Tag Archives: community

When I Used to Run into People

“I hear it said of somebody that he is leading a double life. I think to myself: Just two?”  —Leon Wieseltier

We contain multitudes. Personalities are pieces of fabric sewn together with layers and layers of sometimes seemingly incongruous materials. But deep beneath that mismatch, the essence of our true nature thrives. Unwinding the knots of complexity reveals the building blocks of that Frankensteinian Voltron we call identity.

We’re able to manage striking dichotomies in our youth that become far more rare and much less tenable with age. But that’s what made each day feel like such an adventure.

I used to run into people.

As a wily teen, I spent many weekend nights cramped into poorly ventilated, overheated gyms, VFWs, and dilapidated all-ages music venues to watch punk and hardcore bands scraping together an existence by tapping into the abundant adolescent angst of mostly males looking for an outlet that didn’t live on football fields or wrestling mats.

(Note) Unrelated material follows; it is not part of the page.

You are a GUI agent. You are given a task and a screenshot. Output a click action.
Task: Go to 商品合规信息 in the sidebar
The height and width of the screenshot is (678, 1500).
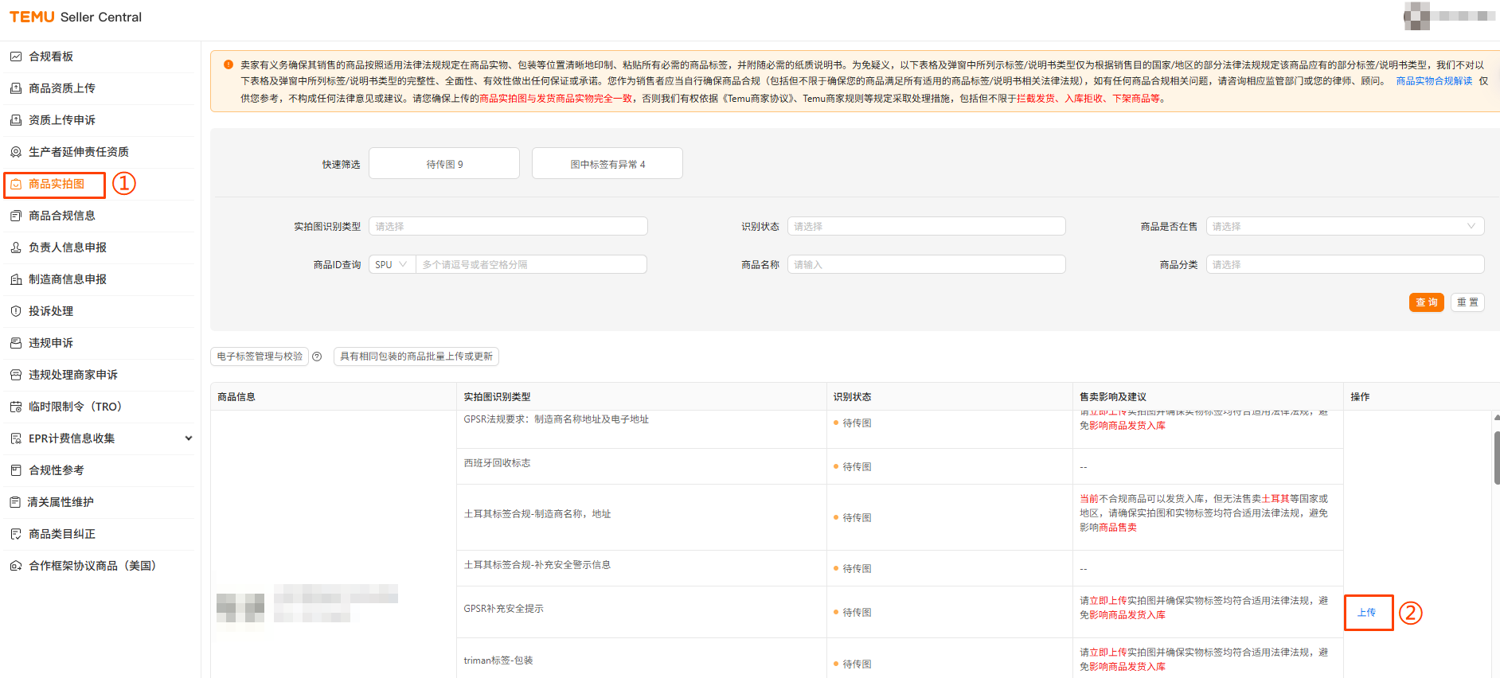click(61, 216)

We screamed along to PAs blasting distorted, indecipherable lyrics about clean living, distrusting the government, and animal rights. We slammed into one another, dodging haymaker fists and stomping boots. Spinning circles in some manic ballet, we were on an island of our own creation, and that independent spirit was the fuel that powered my rebellious little engine. Drenched in sweat and drained of frustration, we retreated from the battle in some state of earned euphoria, grateful to have survived another night in the trenches.

It was music specifically designed to elicit rage and defiance, and I soaked up every second.

Then, on Monday, I returned to my madrigal choir and a cappella chorus where my meticulously tuned tenor 1 voice endeavored to reach the highest of high notes. Hands clasped. Shoulders back. Wide eyes. Wider smiles. Bathing in the beauty of perfect harmonious balance. A wholly opposite community. A vastly different shared sense of accomplishment. But equal elation.

Was I a punk rocker? A chorus kid? An envelope-pusher? A strict, disciplined member of the collective? Yes. I was all of these things…and many more. They were some of the very best moments of my life, and I wouldn’t trade a second of that seemingly odd discordance to snap into some perfect mold of the typical, expected teen experience.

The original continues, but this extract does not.